Alopecia areata (AA) is a common condition that causes inflammation-induced hair loss. It is characterised by well-demarcated patches of hair loss, which can progress to complete loss of hair from the scalp (alopecia totalis) or even from the whole body in the most severe of cases (alopecia universalis). Often, patients are young, so the disease burden is substantial, leading unsurprisingly to overwhelming effects on the patient’s quality of life and self-esteem.
Alopecia areata is considered an organ-specific autoimmune disease stemming from loss of the hair follicle’s (HF) immune privilege, so therapies are mostly immunosuppressive. Finding new therapies for this condition, and improving the effectiveness of existing conditions, are therefore of utmost importance.
Androgenic Alopecia
In men, this condition is generally known as male pattern baldness, but it can also affect women and is defined as common, chronic, progressive hair loss.
Androgenetic alopecia is characterised by miniaturisation of the hair follicles, gradually causing conversion of terminal hairs into vellus hairs, leading to a progressive reduction in the density of hair on the scalp. It affects up to 80% of Caucasian men and 40% of women. Its frequency increases with age, despite the fact that it may start at puberty.
A number of products have been proposed as hair loss therapies. Drug therapies specifically approved by the Food and Drug Administration (FDA) are limited to minoxidil and finasteride. Specific vitamin cocktails (Vivascal) or stem cell extract (Calecim).
Although testosterone acts directly on many tissues, some of its desirable effects do not occur until it is converted into another androgen, in this case, dihydrotestosterone (DHT). DHT is a specific hormone responsible for male and female pattern baldness.
DHT acts on the skin (sometimes producing acne) and on the hair follicles, putting hair on the chest but often taking it off the scalp. Male-pattern baldness is one thing, prostate disease quite another — but DHT also stimulates the growth of prostate cells, producing normal growth in adolescence but contributing to benign prostatic hyperplasia (BPH) in many older men.
Back to basics on hair loss
The daily normal loss is less than 100 hairs per day and these are normally replaced by new, thick hair— so the loss does not tend to be noticeable. Normally, this cycle of hair production will continue for the duration of a person’s life.

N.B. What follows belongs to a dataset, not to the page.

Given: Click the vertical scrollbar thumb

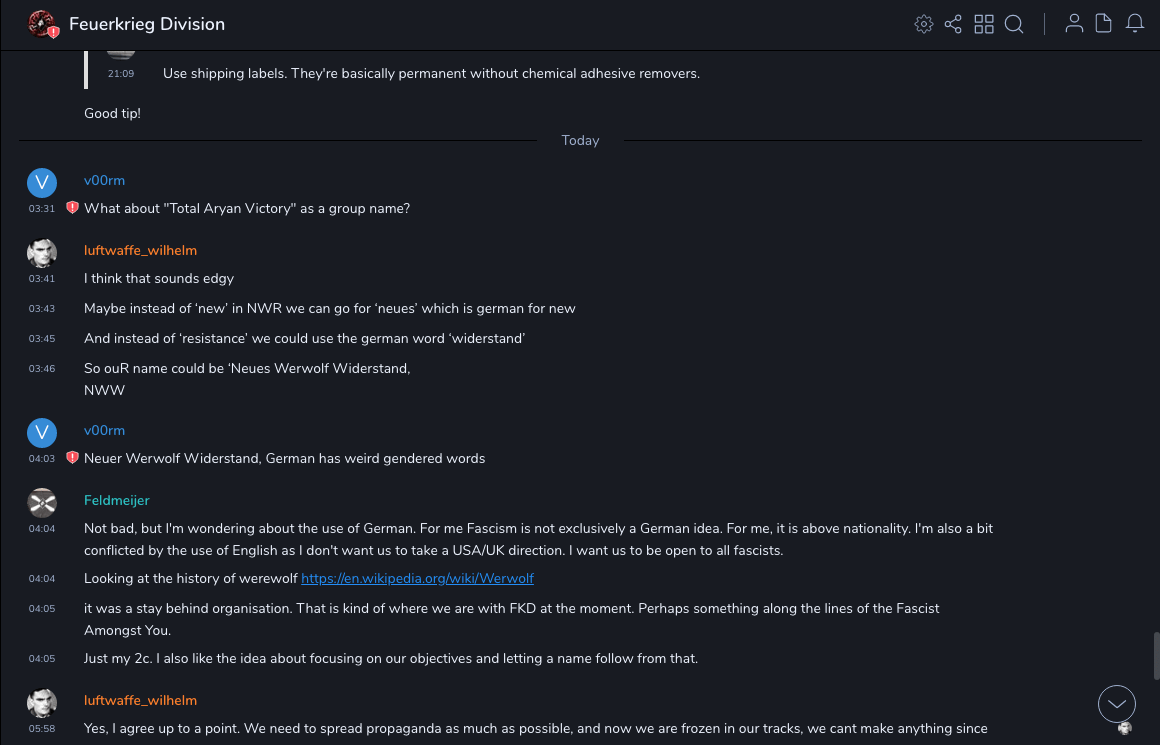Looking at the screenshot, I should point(1155,655).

With age, hair becomes thinner (intermediate or miniaturised hair) and the growth cycle is not as successful at replacing the lost hairs. However, hair loss can be linked to the ageing process as well as other factors, including stress, illness, hormonal changes, side effects of medication, or even excessive hair styling, such as hair extensions. They may influence and inhibit hair production by aberrant hair follicle cycling and changes in the hair follicle morphology, leading in some cases, to the physical destruction of the hair follicle.
Hair is an extremely complex structure, consisting of several different cells and chemical species. The root lies below the surface of the skin and is enclosed within a hair follicle, which is in turn entirely encased in connective tissue and acts as the hair production unit.

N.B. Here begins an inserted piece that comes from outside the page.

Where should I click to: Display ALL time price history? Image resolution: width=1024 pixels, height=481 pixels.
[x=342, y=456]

The core of any hair follicle is the hair fibre, which is composed of different types of epithelial cells.
The primary component of hair fibre is keratin, a long chain of amino acids that forms the cytoskeleton of all epidermal cells. Research has proven that the durability and resistance of hair fibre to degradation under environmental stress stems from the high amount of sulphur that comes from the amino acid— cysteine— in the hair fibre. The sulphur in the cysteine molecules in adjacent keratin proteins binds to form disulphide chemical bonds, which are very strong and very difficult to break.

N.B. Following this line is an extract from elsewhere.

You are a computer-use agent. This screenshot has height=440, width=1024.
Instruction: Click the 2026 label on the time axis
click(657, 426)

These cells are in contact with the dermal papilla, situated at the base of the hair follicle. The dermal papilla is fed by the bloodstream, which carries nutrients to produce new hair and plays an essential role in the promotion and maintenance of hair growth.
Under normal circumstances, hair growth in each hair follicle follows a cycle consisting of three main stages: anagen (growing phase), catagen (transition or rapid involution phase) and telogen (resting phase).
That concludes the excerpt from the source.